** start Text provided **

The NBA's annual trade deadline came and went with barely a whimper on Thursday. A reluctance to give up valuable draft picks, take on salary and risk losing quality players for nothing in free agency—all driven by the parameters (and uncertainty) of the new collective bargaining agreement—contributed to the lack of blockbuster activity.
So, too, did the absence of any truly marquee players on the market, save for Atlanta Hawks forward Josh Smith. The Los Angeles Lakers were clear about their intention to hang onto Dwight Howard from the get-go. Kevin Garnett had no interest in leaving the Boston Celtics, and they, in turn, weren't about to "blow it up" unless Paul Pierce was involved as well.
And, of course, the league's top contenders (i.e. the Miami Heat, the Oklahoma City Thunder and the San Antonio Spurs) were all pretty well set with their rosters to begin with.
Not that there wasn't any activity of which to speak. In the 24 hours leading up to the deadline, the league office rubber-stamped 12 transactions involving 27 players, six draft-related assets and a trade exception.
So who won and who lost on deadline day? Read on to find out!
I've all but given up trying to figure out what's going on with the Sacramento Kings.
I get that they wanted/needed to shed salary, both to satisfy new ownership (whomever that may be) and ease the burden on the ever-shallowing pockets of current ownership. I get that Thomas Robinson had hardly been performing up to his NBA draft status and was stuck behind DeMarcus Cousins and Jason Thompson to begin with.

** end Text provided **
** start Source excerpt **

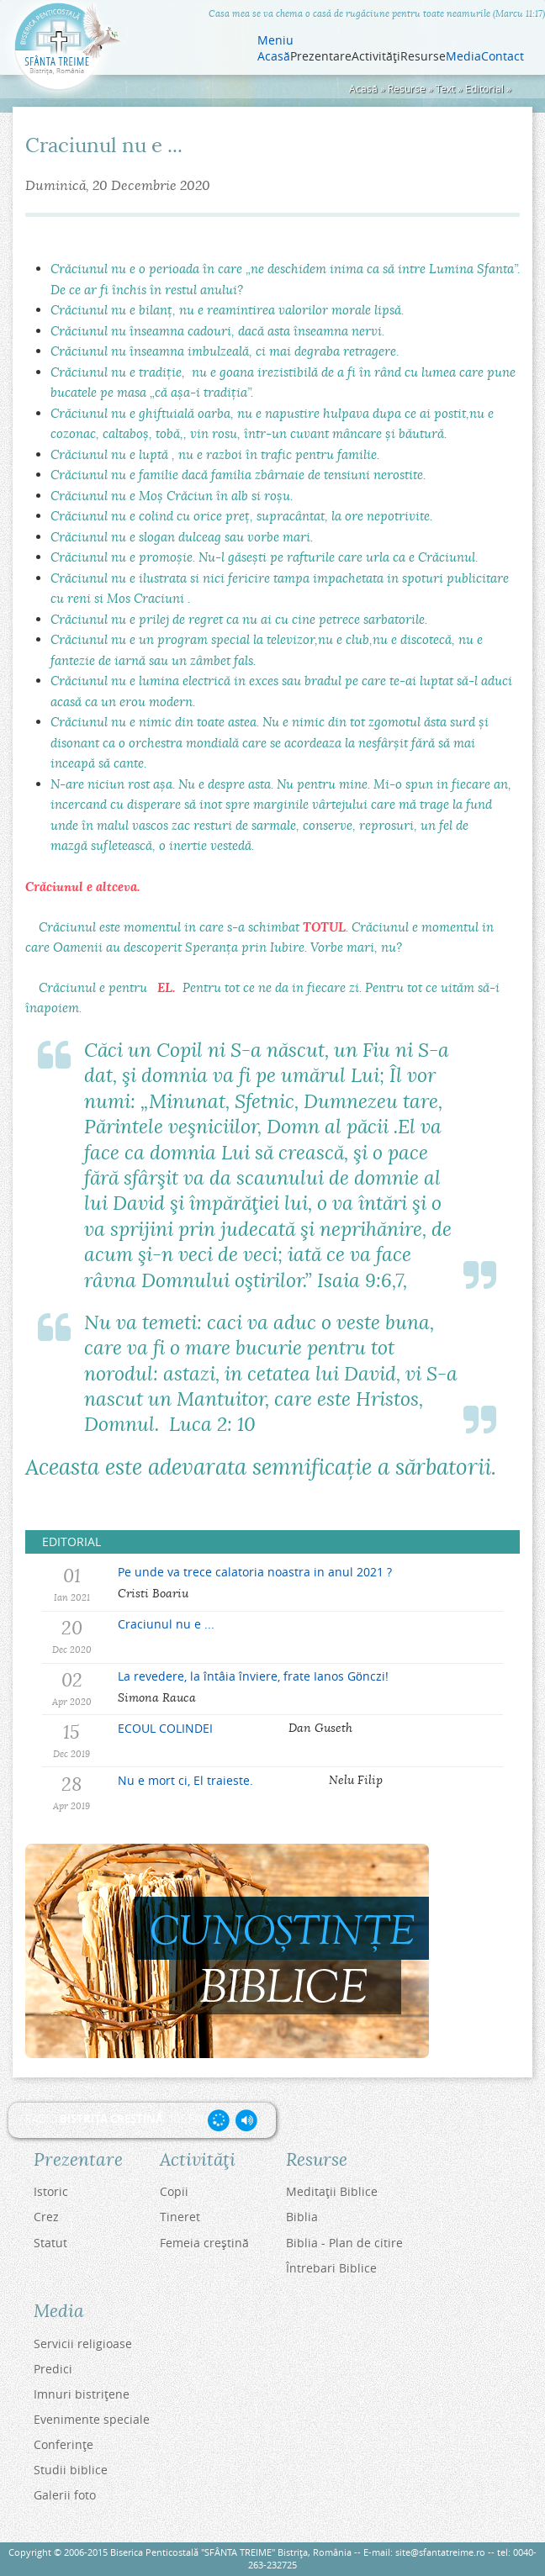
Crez (46, 2217)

** end Source excerpt **

■ Description of the task: In the NBA trade deadline text, give the passage starting with "So, too, did" and going on through "to find out!" again, switching "marquee" to "star".

■ Output of the exercise:
So, too, did the absence of any truly star players on the market, save for Atlanta Hawks forward Josh Smith. The Los Angeles Lakers were clear about their intention to hang onto Dwight Howard from the get-go. Kevin Garnett had no interest in leaving the Boston Celtics, and they, in turn, weren't about to "blow it up" unless Paul Pierce was involved as well.
And, of course, the league's top contenders (i.e. the Miami Heat, the Oklahoma City Thunder and the San Antonio Spurs) were all pretty well set with their rosters to begin with.
Not that there wasn't any activity of which to speak. In the 24 hours leading up to the deadline, the league office rubber-stamped 12 transactions involving 27 players, six draft-related assets and a trade exception.
So who won and who lost on deadline day? Read on to find out!